Arabisch verpflichtend als zweite lebende Fremdsprache?

Tom Wannenmacher, 24. Februar 2020
Arabisch verpflichtend als zweite lebende Fremdsprache?
Arabisch verpflichtend als zweite lebende Fremdsprache?

Aktuell macht auf Facebook ein Beitrag die Runde, bei dem es darum geht, dass es in der Schule eine Neuerung gäbe – und zwar würde „Arabisch“ als zweite lebende Fremdsprache verpflichtend eingeführt werden.

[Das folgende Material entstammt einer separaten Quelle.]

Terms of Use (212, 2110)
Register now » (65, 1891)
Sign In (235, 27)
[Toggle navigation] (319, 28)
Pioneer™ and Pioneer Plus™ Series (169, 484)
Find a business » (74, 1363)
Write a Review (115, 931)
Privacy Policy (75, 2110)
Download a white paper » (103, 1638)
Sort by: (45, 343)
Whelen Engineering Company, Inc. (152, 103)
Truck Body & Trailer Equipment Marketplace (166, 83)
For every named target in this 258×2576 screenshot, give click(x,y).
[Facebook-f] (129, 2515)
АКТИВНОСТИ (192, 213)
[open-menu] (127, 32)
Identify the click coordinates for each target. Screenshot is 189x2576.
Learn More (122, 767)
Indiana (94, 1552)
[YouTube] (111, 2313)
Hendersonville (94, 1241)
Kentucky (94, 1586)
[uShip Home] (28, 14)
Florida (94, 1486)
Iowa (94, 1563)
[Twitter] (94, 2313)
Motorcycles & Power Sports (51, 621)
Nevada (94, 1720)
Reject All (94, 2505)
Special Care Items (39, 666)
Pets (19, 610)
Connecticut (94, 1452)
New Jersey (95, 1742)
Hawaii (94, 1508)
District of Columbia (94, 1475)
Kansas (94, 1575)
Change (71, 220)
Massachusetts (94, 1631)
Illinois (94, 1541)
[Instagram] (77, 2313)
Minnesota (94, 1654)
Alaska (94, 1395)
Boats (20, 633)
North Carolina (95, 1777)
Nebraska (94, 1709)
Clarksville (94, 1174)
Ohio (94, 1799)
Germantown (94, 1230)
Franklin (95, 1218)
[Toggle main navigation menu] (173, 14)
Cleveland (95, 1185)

Arabisch als zweite lebende Fremdsprache? Einige Nutzer dürften hier verunsichert sein, und so erhielten wir immer wieder Anfragen zu diesem Thema. Andere wiederum kommentierten diese „Neuerung“ direkt auf Facebook mit: „Und es geht weiter…„, wie man an diesem Screenshot erkennen kann.

Screenshot: Facebook
Screenshot: Facebook

Um was geht es genau?

Auf der Webseite von „meinbezirk.at“ erschien ein Bericht, in dem angekündigt wird, dass in Zell am See und Kaprun (Österreich) ab dem Schuljahr 2021/22 in den NMS (Neue Mittelschule), neben Englisch nun auch Arabisch als zweite lebende Fremdsprache verpflichtend eingeführt wird.

Zitat:

Künftig werden die Kinder ab der 5. Schulstufe in der Region Zell am See-Kaprun neben dem regulären Englischunterricht auch in Arabisch in Wort und Schrift unterrichtet. Eine dementsprechende Weisung zur Neugestaltung der Stundenpläne erging Anfang November von der Schulbehörde.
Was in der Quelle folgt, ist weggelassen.